One rainy night, after I had broken up with Robin when I was 17, after we had kissed a few times, and we'd known eachother over a year, I was visiting him as a friend. His parents were a little cool towards me but it was understandable. I was driving my parents stationwagon home from his house. I'd been on the road only 10 minutes and as I was approaching a hill, this car came out of nowhere, behind me and was approaching so fast with the brights on, and I knew it was going to hit me if I didn't move. I jerked my car to the right, where there was a small ditch, and the other car just took the whole road and sped off. It happened fast, but after I jerked the car to the right, I then tried to correct and overcorrected. Instead of hitting the brakes, being an inexperienced driver, I slammed on the gas and charged my car across the road. I remember seeing branches and leaves and not knowing what was going on. When I opened my door, I looked down and there was a cliff with trees growing from the bottom up. My car was sitting in the middle of branches and I realized my car was balancing on a TREE, or so I thought.

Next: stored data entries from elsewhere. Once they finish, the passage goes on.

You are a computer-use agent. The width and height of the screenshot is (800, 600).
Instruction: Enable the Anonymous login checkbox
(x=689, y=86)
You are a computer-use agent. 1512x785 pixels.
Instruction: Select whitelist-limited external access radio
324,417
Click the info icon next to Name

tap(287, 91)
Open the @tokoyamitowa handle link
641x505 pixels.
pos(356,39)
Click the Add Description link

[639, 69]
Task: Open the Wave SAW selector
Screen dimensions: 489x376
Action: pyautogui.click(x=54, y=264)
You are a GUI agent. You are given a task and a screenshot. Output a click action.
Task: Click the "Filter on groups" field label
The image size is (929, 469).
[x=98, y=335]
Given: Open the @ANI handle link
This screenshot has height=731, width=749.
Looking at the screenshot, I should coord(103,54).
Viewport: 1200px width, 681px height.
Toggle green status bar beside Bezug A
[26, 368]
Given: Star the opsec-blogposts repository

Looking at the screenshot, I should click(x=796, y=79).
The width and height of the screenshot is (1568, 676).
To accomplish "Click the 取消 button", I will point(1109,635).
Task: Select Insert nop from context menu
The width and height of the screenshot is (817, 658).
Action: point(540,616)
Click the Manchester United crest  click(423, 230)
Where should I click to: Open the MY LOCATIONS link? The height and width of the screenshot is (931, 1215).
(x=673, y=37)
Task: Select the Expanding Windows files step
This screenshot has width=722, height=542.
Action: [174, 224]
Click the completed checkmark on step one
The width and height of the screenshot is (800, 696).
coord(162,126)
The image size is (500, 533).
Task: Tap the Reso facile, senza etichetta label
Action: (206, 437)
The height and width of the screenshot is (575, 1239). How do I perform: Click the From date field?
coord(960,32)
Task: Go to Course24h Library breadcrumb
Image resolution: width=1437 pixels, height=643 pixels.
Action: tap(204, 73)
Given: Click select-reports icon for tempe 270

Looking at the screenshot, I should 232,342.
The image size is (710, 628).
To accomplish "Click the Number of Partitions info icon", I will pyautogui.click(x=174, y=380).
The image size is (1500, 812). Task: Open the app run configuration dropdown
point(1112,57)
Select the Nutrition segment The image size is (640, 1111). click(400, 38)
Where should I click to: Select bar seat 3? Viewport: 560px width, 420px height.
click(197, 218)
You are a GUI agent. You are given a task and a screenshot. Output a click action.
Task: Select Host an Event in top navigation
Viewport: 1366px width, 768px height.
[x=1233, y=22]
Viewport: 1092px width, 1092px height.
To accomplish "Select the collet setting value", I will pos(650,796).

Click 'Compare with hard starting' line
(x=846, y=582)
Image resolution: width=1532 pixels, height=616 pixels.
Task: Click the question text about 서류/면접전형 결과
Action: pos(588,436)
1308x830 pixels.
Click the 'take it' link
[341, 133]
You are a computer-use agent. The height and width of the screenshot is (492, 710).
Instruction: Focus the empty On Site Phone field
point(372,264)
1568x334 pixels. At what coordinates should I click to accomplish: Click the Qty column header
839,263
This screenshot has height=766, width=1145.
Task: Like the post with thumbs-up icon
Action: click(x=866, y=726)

I gingerly moved to the other side of the car, and got out where I could see the road below. I wasn't harmed at all. Not even whiplash. But when I stood back and looked up I saw that the stationwagon was propped up against a tree, at a 45 degree angle, towards the sky, like it was a rocket. What had happened, was that instead of slamming the car into the telephone pole and trees there, my car had rode the guy wire of the telephone pole. The guy wire was beneath the belly of the wagon, propping the car up with the help of some trees.
I called for help and someone drove me to Robin's house. I told him what had happened and he wanted to see, so he drove me back out and started laughing. He was shocked. It was the craziest sight. Admittedly, according to the tow truck driver, who first thought the car had rolled, and ended up like that, and the driver was dead. He looked at me when I told him what had happened. I wasn't hurt at all.
I told my parents that the other car had tried running me off the road but they were more concerned about me and the state of their car when they knew I was okay. When they came out to have a look, they were shocked as well. It really was a kind of miracle. But while I dismissed what had happened as a funny story, more things happened, in rapid succession, and now, at this point, I'm wondering what has been going on.
I moved to Sherwood, Oregon where this happened, when I was 15 years old. It was 1990. I told everyone all about my best friend back in Moses Lake, Washington--Stephanie Maiers. I loved her and missed her. She and I became best friends at a private christian school we went to, from age 13-15. While I met Robin my first day of school, on the bus (he was on our route), in 1990, my sophomore year, Stephanie, soon thereafter, met a girl who had moved to Moses Lake, Washington with her family, from Canada, and they became best friends, and her name was Karen. Karen would figure into the Catholic picture years later, in the strangest way, and I am told her father or her husbands father, works for the FBI in New York, where she now resides.